Urgent Evoke

A crash course in changing the world.

Yesterday, April 15th 2010, Mexico became the first country to be a part of the U.N. based 'Blue Heart' campaign, targeted to "Create awareness of the problem and inspire those with decision-making power to effect change".

The UNODC lauded Mexico for being the first country to jump on board with the campaign, where a dozen buildings were lit in blue light as a "symbolic act of awareness".


Now, here's where commentary has to inevitably jump in. Has "raising awareness" not proven unsuccessful in dozens upon dozens of U.N., government and private efforts? Has it not become a synonym with "I will gladly tell you about it, but will not do anything to resolve it"?

Over the years I have developed a healthy disdain for all of these "awareness about X, Y, Z" campaigns simply because not only are they a waste of resources, but also because they rake in heavy donations with no palpable benefit to it.

Does the public learn or care about he issue at all? No. It doesn't affect them and therefore, if they care, its only momentary.

Does it have a real effect on policy? No. The politicians who did not care before will remain detached from the issue.

Does it improve the conditions of the victims? No. In fact the victims are the ones that are affected in a positive way the least.

And yet, it's almost as if "awareness" has become the holy grail of humanitarianism. The catchphrase that makes things good and noble. But I can't help but wonder: whatever happened to "action"?

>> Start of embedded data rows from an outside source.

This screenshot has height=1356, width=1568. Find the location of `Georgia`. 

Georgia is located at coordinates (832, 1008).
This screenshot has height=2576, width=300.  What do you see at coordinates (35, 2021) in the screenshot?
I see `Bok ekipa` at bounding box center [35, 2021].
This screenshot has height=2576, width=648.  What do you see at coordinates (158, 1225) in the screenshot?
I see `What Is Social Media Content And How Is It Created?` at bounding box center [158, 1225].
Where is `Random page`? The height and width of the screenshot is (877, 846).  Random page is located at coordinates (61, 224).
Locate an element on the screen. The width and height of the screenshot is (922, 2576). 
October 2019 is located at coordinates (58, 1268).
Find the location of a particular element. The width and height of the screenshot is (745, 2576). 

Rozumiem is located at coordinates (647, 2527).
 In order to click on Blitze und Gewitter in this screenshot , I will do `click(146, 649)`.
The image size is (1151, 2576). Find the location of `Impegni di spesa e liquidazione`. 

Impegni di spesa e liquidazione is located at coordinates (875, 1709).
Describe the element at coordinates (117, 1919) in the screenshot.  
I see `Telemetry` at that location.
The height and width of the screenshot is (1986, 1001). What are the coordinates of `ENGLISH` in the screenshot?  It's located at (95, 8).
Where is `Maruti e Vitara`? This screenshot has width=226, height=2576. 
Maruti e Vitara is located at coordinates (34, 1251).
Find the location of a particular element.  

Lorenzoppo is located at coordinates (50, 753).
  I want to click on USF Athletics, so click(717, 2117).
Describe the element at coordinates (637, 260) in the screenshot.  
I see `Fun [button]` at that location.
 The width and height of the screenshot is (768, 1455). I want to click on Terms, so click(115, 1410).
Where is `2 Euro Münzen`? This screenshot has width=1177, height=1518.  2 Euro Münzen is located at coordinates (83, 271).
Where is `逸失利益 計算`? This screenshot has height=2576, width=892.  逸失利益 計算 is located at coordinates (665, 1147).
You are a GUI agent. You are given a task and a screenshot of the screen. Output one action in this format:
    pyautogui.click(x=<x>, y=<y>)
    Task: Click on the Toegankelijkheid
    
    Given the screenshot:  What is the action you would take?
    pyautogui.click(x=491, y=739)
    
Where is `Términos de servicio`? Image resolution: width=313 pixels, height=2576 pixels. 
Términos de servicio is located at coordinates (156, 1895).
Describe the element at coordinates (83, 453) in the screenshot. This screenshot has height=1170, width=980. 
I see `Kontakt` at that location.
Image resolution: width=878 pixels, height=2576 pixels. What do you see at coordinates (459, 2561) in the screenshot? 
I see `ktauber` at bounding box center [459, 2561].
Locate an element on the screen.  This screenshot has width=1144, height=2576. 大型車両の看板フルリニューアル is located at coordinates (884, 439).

All of these "awareness" campaigns take massive amounts of funding and are usually supported by equally massive contributions. And all for a small media space that proves ultimately useless and takes an enormous amount of repetitions to even make a small dent on the general population.

Why, I ask, are these resources not used to help the victims themselves instead? The above linked article mentions a very young girl, spirited away from her Guatemalan home and forced into prostitution in Cancun. What does this campaign do to help her? Point a finger to say "look!! a victim!!"? How does this actually help stop human trafficking? How could it help when the only thing it does is wag it's self-righteous finger at the symptom and does nothing to attack the problem?

Where is the U.N. led campaign on accountability to expose the politicians who look at the situation and do nothing, or worse yet, sponsor and harbor the criminals? Sure, the U.N. has no legal power to arrest many of them, but where are the private investigations to bring media attention not to the symptoms, but the disease itself?

And make no mistake, human traffickers are not the disease, they are also a symptom. The real disease are their customers and the patrons who sponsor them. Human trafficking is a deplorable practice, to be sure, and these people are some of the lowest humanity has to offer. But would they really engage in their business without customers? Hardly.

We are fed so much information by the media about victims and symptoms that most will not even stop to look at the root of the issue, and it is the media themselves that are to blame. Take illegal immigration, for instance. So much is reported about border security, legislation about aliens and how does the government stop them. But nobody ever talks about the wealthy, multinational companies that not only harbors them, but purposefully brings them to the U.S. illegally to procure cheap labor. Nobody ever mentions how these companies use lobbyists to block any attempts to regulate and verify the legal status of their workers.

And the same applies here. Human trafficking is an enormous problem where everyone appears to be fixated on the symptom, but never the disease.

If a paradigm shift is needed, it needs to be done on "awareness campaigns". After all, if you are making an important and tangible difference, how hard is it to get media attention for it? After all, both the media and the general public hate pontificating lectures, but they can't get enough of heartwarming stories and scandals.

Views: 31

Comment by Shakwei Mbindyo on April 17, 2010 at 3:24am
+1KS thought provoking. We work on a malaria project in a small community in Sudan. The women within this cmmunity believe that thier children suffer from Malaria because of drinking cold milk. So even if they receive donations of bed nets, they do not use them because they do not believe this will prevent malaria. So, do we spend money on an awareness creation campaign focused on behaviour change or do we spend money to treat malaria?? I don't know if the answer is (or should be) one or the other. IMHO both interventions are necessary. In my example the person with the power to make change is the mother. Who can make a change in human trafficking in Mexico? Is it the people required to make tougher laws, or the people who can ensure Mexicans can make an honest living in thier countries and do not take the risk of migrating to other countries at all costs, or the prosecutors, or the countries where these Mexicans are being "trafficked" to... If we have the answer(s) to this question, then we can determine if an awareness campaign is a good tool to use
Comment by Patricio Buenrostro-Gilhuys on April 17, 2010 at 5:29pm
I agree with Shakwei in the sense that both are needed- Awareness and acting. Julio is right when i´t only awareness that leads to no action that´s when the awareness campaigns are failing.